Entries on finding words and elements:

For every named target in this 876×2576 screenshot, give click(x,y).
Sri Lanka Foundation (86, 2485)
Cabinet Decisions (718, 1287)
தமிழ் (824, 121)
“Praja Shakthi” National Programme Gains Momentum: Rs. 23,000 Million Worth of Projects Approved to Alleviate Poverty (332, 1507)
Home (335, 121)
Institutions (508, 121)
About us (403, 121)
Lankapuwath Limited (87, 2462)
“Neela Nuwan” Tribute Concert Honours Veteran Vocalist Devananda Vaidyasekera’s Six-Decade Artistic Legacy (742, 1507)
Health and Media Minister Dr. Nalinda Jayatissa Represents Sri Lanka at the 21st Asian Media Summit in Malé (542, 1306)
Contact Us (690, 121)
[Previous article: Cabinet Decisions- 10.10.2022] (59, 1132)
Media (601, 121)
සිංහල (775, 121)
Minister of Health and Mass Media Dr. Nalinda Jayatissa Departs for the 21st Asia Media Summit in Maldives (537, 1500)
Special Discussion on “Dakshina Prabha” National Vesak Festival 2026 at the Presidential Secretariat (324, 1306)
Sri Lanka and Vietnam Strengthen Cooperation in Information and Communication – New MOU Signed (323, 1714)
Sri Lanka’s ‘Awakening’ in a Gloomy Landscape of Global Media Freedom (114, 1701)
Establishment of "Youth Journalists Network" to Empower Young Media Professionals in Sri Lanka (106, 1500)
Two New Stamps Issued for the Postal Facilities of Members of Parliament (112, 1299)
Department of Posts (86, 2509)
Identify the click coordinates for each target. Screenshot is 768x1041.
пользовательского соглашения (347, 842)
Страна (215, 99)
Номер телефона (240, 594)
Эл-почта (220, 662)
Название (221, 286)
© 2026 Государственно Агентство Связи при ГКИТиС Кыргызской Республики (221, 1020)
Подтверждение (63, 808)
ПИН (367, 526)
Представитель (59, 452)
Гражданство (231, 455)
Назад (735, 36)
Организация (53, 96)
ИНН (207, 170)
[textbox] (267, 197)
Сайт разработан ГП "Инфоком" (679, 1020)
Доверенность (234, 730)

## Your objective
Gather every item above that contains the word "Nalinda" and copy each one in full. Case counts.

## Result of this exercise
Health and Media Minister Dr. Nalinda Jayatissa Represents Sri Lanka at the 21st Asian Media Summit in Malé (542, 1306)
Minister of Health and Mass Media Dr. Nalinda Jayatissa Departs for the 21st Asia Media Summit in Maldives (537, 1500)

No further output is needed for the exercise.